──────── STORED DATA ────────

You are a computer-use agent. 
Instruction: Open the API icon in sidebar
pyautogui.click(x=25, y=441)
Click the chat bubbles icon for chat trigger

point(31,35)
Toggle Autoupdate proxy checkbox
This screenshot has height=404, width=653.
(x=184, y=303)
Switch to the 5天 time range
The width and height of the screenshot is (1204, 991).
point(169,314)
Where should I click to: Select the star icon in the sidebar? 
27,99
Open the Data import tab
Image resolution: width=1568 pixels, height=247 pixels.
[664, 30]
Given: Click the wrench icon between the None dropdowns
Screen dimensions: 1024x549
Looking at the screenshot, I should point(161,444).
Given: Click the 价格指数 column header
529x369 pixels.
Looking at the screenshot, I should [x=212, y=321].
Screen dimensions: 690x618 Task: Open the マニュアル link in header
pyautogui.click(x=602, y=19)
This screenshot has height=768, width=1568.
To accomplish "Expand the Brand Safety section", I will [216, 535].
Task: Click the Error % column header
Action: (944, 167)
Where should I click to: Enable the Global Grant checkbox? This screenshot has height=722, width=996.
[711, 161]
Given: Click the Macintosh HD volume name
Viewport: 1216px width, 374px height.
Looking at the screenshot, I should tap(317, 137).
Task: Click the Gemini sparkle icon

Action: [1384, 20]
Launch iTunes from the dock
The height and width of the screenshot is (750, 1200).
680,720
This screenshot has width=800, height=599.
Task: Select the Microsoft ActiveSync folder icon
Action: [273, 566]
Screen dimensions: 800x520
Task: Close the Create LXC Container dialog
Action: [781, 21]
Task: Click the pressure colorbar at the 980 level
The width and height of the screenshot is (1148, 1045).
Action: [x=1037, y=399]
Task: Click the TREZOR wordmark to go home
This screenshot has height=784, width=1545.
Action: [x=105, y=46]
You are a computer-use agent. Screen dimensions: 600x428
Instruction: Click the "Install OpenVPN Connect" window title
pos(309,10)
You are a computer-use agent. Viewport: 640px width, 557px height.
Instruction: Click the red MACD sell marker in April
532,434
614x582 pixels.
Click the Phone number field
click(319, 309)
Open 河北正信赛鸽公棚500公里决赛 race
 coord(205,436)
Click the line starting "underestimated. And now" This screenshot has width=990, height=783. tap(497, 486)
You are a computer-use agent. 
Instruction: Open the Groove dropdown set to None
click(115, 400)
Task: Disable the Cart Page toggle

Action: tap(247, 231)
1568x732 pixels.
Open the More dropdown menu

────────

PROBLEM DESCRIPTION: If the string "computer" appears in a line of the entries, report the line.

RESPONSE AREA:
You are a computer-use agent. 
You are a computer-use agent. Screen dimensions: 600x428
You are a computer-use agent. Viewport: 640px width, 557px height.
You are a computer-use agent. 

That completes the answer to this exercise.